__TEKS BACAAN__
* Komunitas Manusia Patung Kota Tua: Diam, Tapi Menghidupkan Sejarah
Pernahkah kamu memandangi patung yang tiba-tiba tersenyum saat difoto? Di Kota Tua Jakarta, itu bukan hal aneh. Di balik lapisan cat metalik dan keheningan yang nyaris sempurna, ada komunitas seniman jalanan yang menyulap sejarah jadi pengalaman visual yang tak terlupakan.
Setiap kali akhir pekan tiba, Kota Tua Jakarta seolah kembali hidup. Gedung-gedung tua peninggalan era kolonial menjadi latar favorit para pengunjung yang datang bersama keluarga atau teman. Di antara keramaian itu, ada pemandangan unik yang selalu mengundang rasa penasaran—sosok-sosok berkilau yang berdiri tanpa gerak, nyaris seperti patung sungguhan.
Mereka bukan sekadar
seniman jalanan. Mereka adalah manusia patung, komunitas kreatif yang
telah menjadi bagian tak terpisahkan dari wajah Kota Tua.
Salah satunya adalah Eko,
sosok ramah yang telah menjadi manusia patung sejak 2010. “Waktu itu belum
banyak yang tahu. Kota Tua juga belum tertata rapi, masih campur-campur. Ada
badut, pantomim, manusia robot, sampai yang bergaya hantu,” kenangnya sambil
tertawa kecil.
Komunitas manusia patung
mulai berkembang setelah kawasan Kota Tua ditata ulang oleh Unit Pengelola
Kawasan (UPK) sekitar tahun 2017. Sejak saat itu, hanya seniman yang
menampilkan unsur sejarah atau budaya nasional yang diizinkan tampil. Ini
menjadi titik balik penting bagi komunitas ini.
“Kami mulai tampil dengan
karakter-karakter yang relevan, seperti pahlawan nasional, petani zaman
penjajahan, sampai tokoh wayang. Itu sebabnya kami bisa terus eksis,” ujar Eko.
Kurasi dan Dedikasi
Tak sembarang orang bisa
bergabung. Wahyu, manusia patung lain yang sudah tampil sejak 2014, menjelaskan
bahwa setiap anggota komunitas harus melalui proses kurasi.

__DATA MENTAH__

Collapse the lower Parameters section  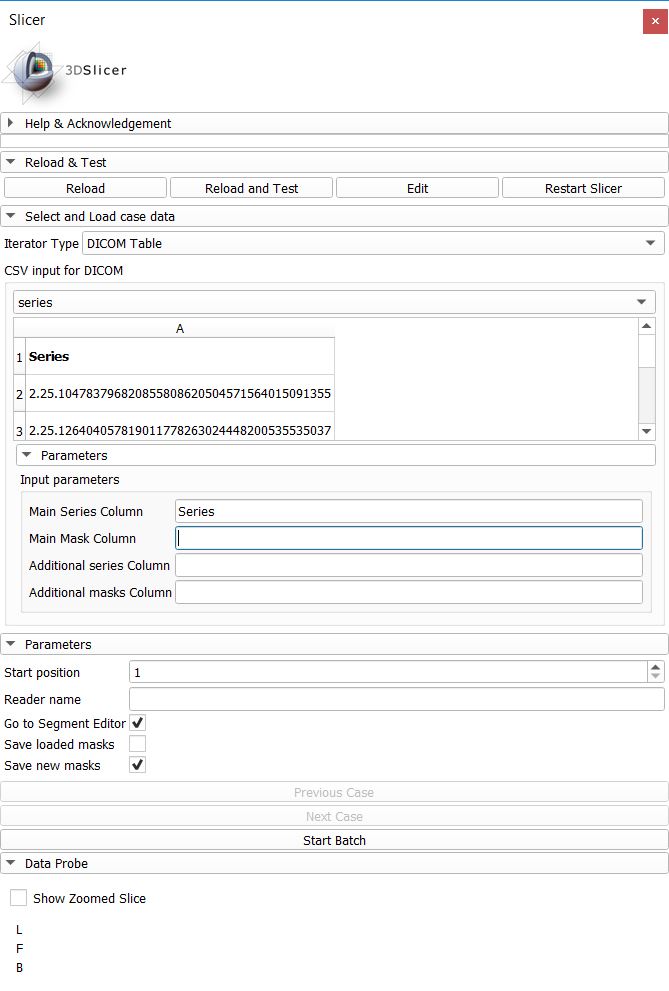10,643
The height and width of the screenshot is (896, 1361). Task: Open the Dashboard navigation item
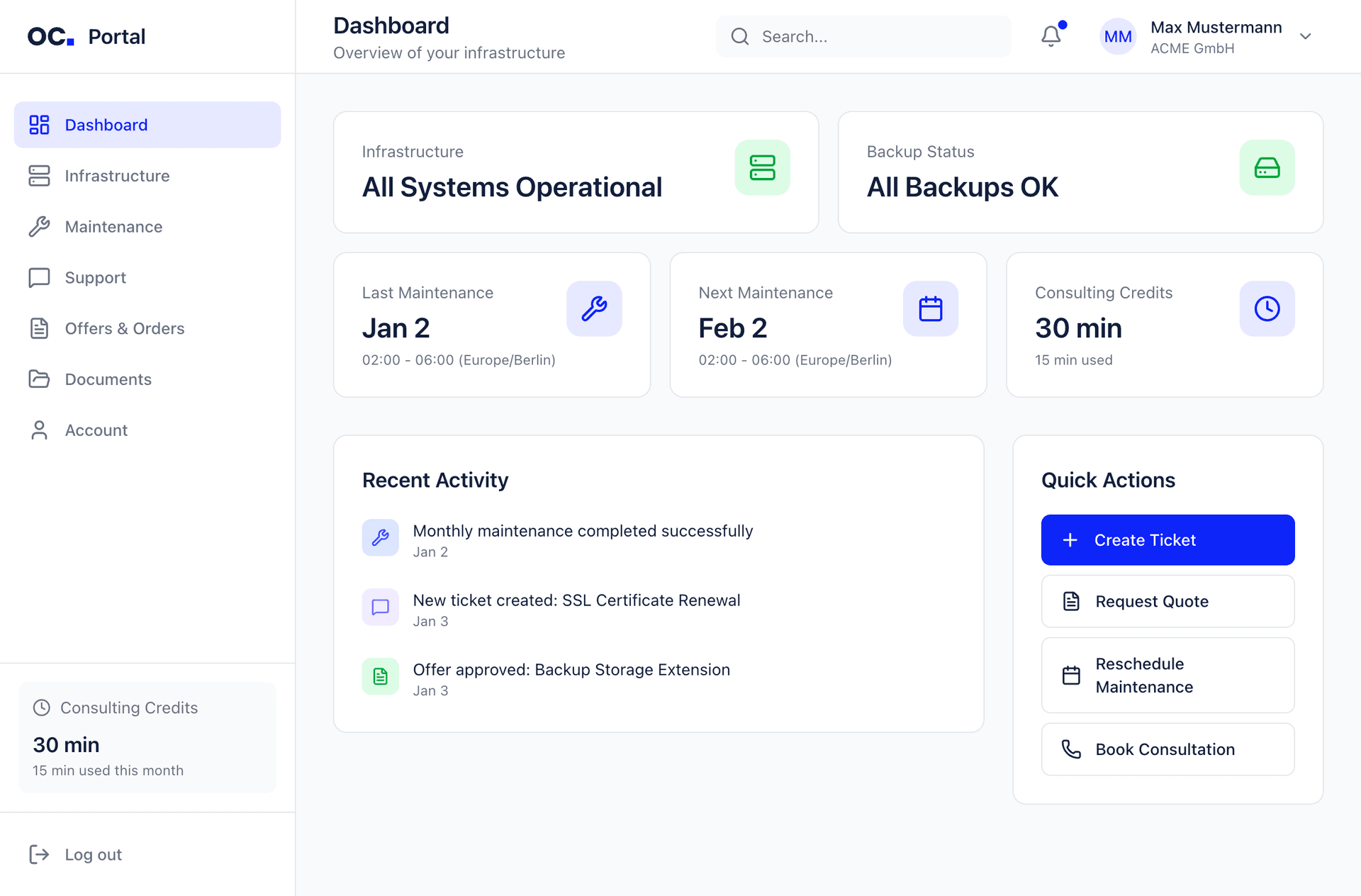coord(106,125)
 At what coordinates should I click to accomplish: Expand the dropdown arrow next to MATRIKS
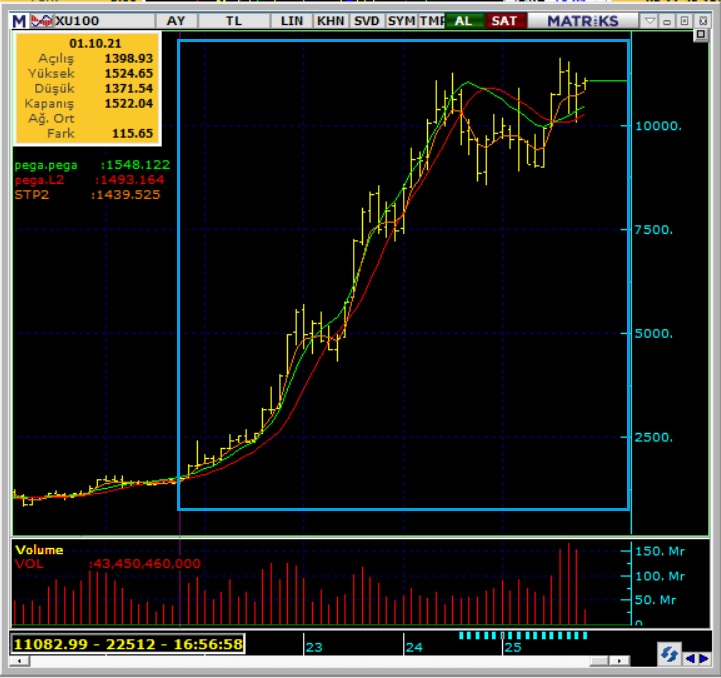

__DAFTAR SOAL__
1 > Tuliskan kembali tanpa perubahan bagian teks tentang manusia patung Kota Tua yang dimulai dengan kata-kata "Setiap kali akhir" dan berakhir dengan "wajah Kota Tua.".
2 > Dalam teks tentang manusia patung Kota Tua, penampil apa saja yang disebut Eko masih bercampur di Kota Tua ketika kawasan itu belum tertata rapi?

__JAWABAN BERURUTAN__
1 >
Setiap kali akhir pekan tiba, Kota Tua Jakarta seolah kembali hidup. Gedung-gedung tua peninggalan era kolonial menjadi latar favorit para pengunjung yang datang bersama keluarga atau teman. Di antara keramaian itu, ada pemandangan unik yang selalu mengundang rasa penasaran—sosok-sosok berkilau yang berdiri tanpa gerak, nyaris seperti patung sungguhan.
Mereka bukan sekadar
seniman jalanan. Mereka adalah manusia patung, komunitas kreatif yang
telah menjadi bagian tak terpisahkan dari wajah Kota Tua.

2 > Badut, pantomim, manusia robot, dan yang bergaya hantu.